Crisis Squad Convenes Over Bird Flu
October 12, 2005High level officials from the federal government and the German states are set to meet in Bonn to examine when emergency measures should be implemented and poultry quarantined. Environment Minister Jürgen Trittin, interim head of the consumer affairs and agriculture ministry, has said that the ministry is prepared for the worst and that a ban on poultry is, as yet, unnecessary.
He said that if the results of EU tests on infected Romanian and Turkish cases showed that they did indeed have the highly pathogenic H5N1 virus, "our emergency plans will immediately come into effect." The cases in Turkey are so far known to be infected with the H5 strain, the same one found in Asia. The disease has not confirmed been confirmed in Romania. The European Commission expects to have the test results later in the week.
Three German states, Lower Saxony, Mecklenburg-Western Pomerania and North Rhine-Westphalia, have already called on poultry owners in certain areas to voluntarily confine their fowl to stalls.
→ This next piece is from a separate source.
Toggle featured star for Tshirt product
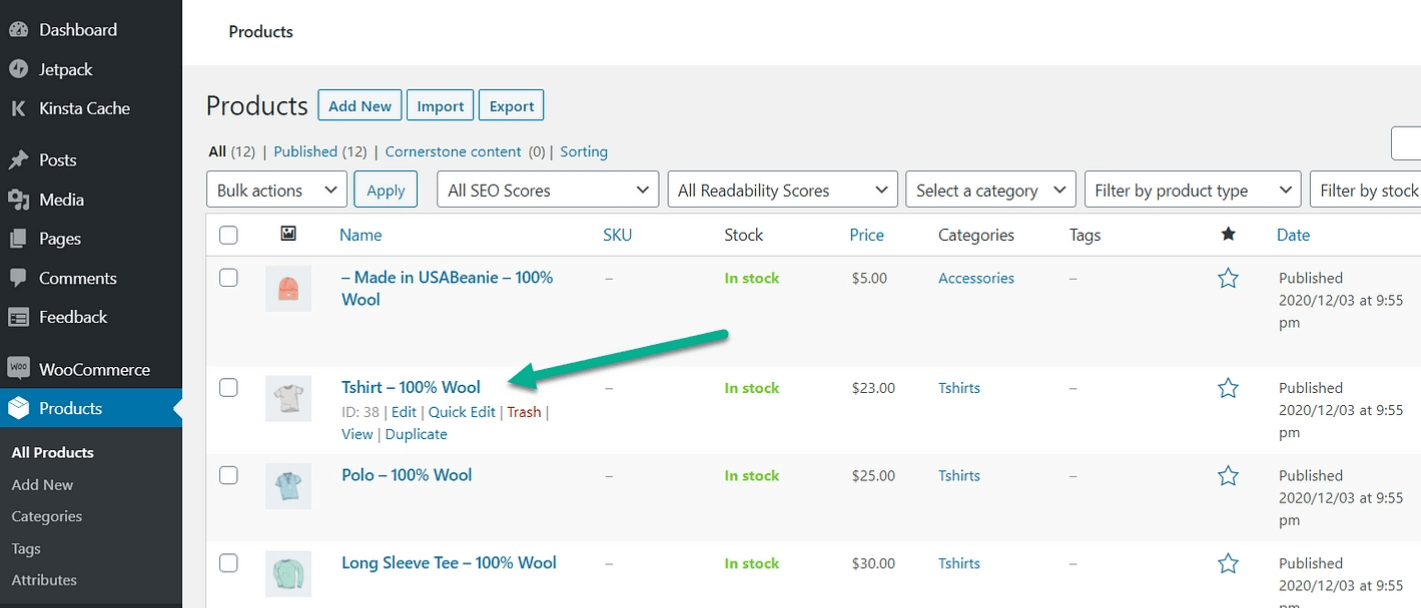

The avian flu virus is transmitted through physical contact with infected birds and can be carried on clothes or shoes, for example, but not by air. Trittin called on visitors to Romania and Turkey to avoid going to places where poultry is bred.
Germany poorly prepared?
Bernhard Ruf, head doctor at Leipzig's St. Georg Clinic, warned that Germany only has enough medication for around 8-10 percent of the population. The World Health Organization, however, recommends that states have a reserve of medication for 20-25 percent," Ruf said in an interview with radio broadcaster Deutschlandfunk on Wednesday.
"There is a backlog of demand that must now be met," Ruf said. The government must take advantage of the time before a pandemic breaks out to prepare, he said.
Birds imported illegally present the greatest risk to Germany, according to the National Research Institute for Animal Health, the Friedrich Loeffler Institute. It's less likely that migratory birds will carry the virus from Turkey or Romania to Germany, particularly since they have begun flying south for the winter.
The EU has already banned poultry imports from countries where the H5N1 virus has been detected as well as live fowl and feather imports from Turkey.